■ **Extrait**
· · · ·
Le 14 février 2002, le Conseil communal de Gampelen a refusé de reprendre la curatelle, en invoquant des raisons "de principe". La compétence appartenait à la commune qui avait envoyé l'intéressé dans le home. Gampelen comptait deux institutions, dont les pensionnaires n'étaient pas annoncés dans la commune. 
B. 
Le Tribunal tutélaire genevois s'est alors adressé à l'autorité de surveillance de première instance, soit la préfecture d'Erlach. Par décision du 8 septembre 2003, celle-ci a rejeté la plainte. A.________ avait manifesté la volonté de demeurer dans le home où il se sentait chez lui. Toutefois, le placement avait été trouvé par l'autorité de tutelle et l'état psychique de l'intéressé ne lui permettait pas de se constituer volontairement un nouveau domicile, quand bien même il avait son centre de vie à Gampelen. 
C. 
Le Tribunal tutélaire genevois a alors saisi le Conseil exécutif du canton de Berne. Par décision du 1er décembre 2004, celui-ci a considéré que le recours administratif était irrecevable, faute d'une voie de droit ordinaire dans ce domaine, et que la plainte était mal fondée. Selon l'art. 26 CC, le placement dans un établissement ne constituait pas un domicile. Il s'agissait d'une simple présomption mais en l'occurrence, en dépit de l'écoulement du temps, A.________ ne disposait pas du discernement nécessaire pour se constituer volontairement un nouveau domicile. 
D. 
Par acte du 23 décembre 2005, le Tribunal tutélaire forme une réclamation de droit public par laquelle il conclut à l'annulation de la décision du Conseil exécutif, et à ce qu'il soit ordonné à la commune de Gampelen d'accepter la reprise de la curatelle volontaire de A.________. 
La Direction de la justice, des affaires communales et des affaires ecclésiastiques du canton de Berne conclut, au nom du Conseil exécutif, au rejet de la réclamation. Elle estime que celle-ci devait être déposée contre la décision préfectorale du 8 septembre 2003.
· · · ·
■ **Données disponibles**
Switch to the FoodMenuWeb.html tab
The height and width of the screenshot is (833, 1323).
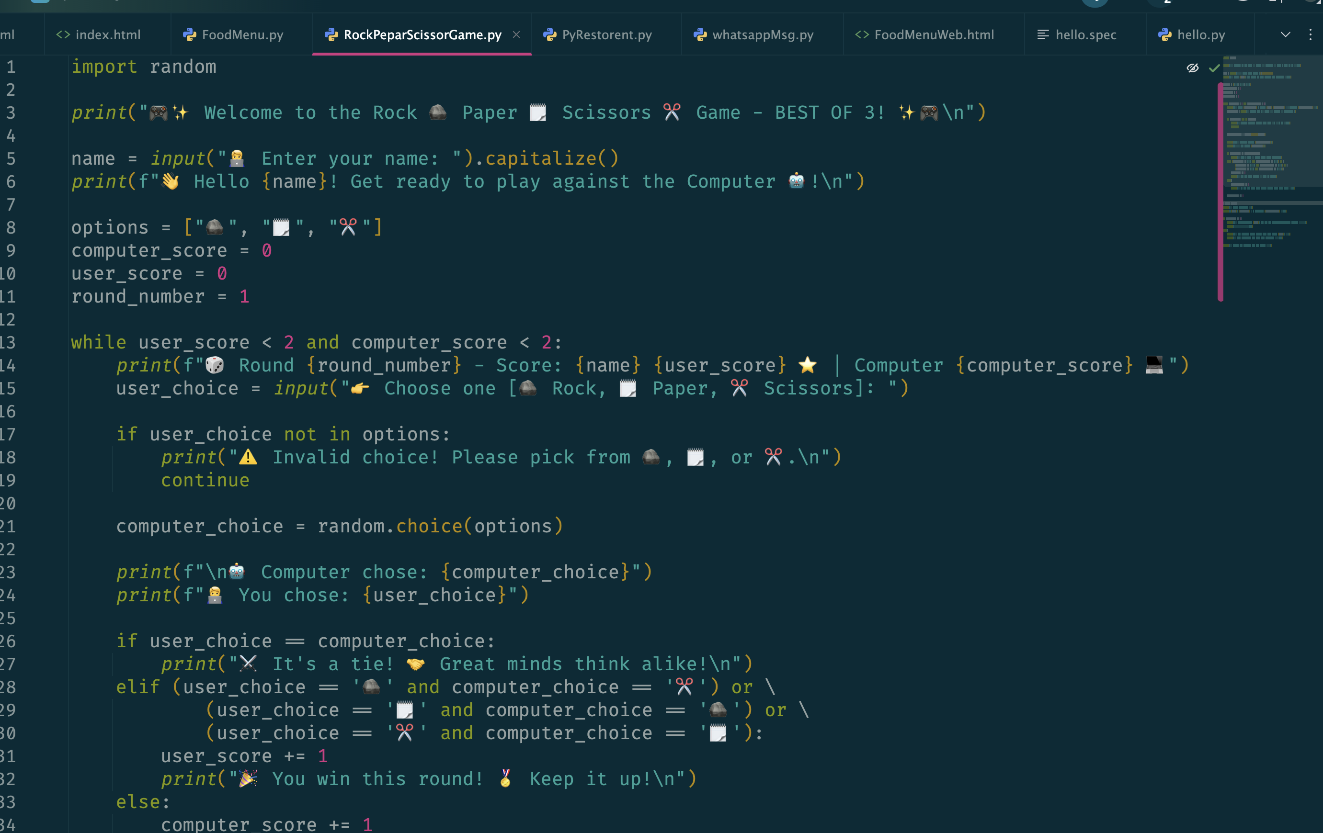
· · · ·
■ **Consignes**
**a)** Répondez aux questions suivantes à partir de l'extrait, en marquant chaque réponse comme la question correspondante.
(i) À quelle date le Conseil communal de Gampelen a-t-il refusé de reprendre la curatelle ?
(ii) Quelle autorité a rendu la décision du 8 septembre 2003 ?
(iii) De quelle date est l'acte par lequel le Tribunal tutélaire forme une réclamation de droit public ?
**b)** Traduisez en anglais la phrase suivante de l'extrait : « Gampelen comptait deux institutions, dont les pensionnaires n'étaient pas annoncés dans la commune. »

■ **Résultats attendus**
**a)**
(i) Le 14 février 2002.
(ii) La préfecture d'Erlach.
(iii) Du 23 décembre 2005.

**b)** Gampelen had two institutions, whose residents were not registered in the municipality.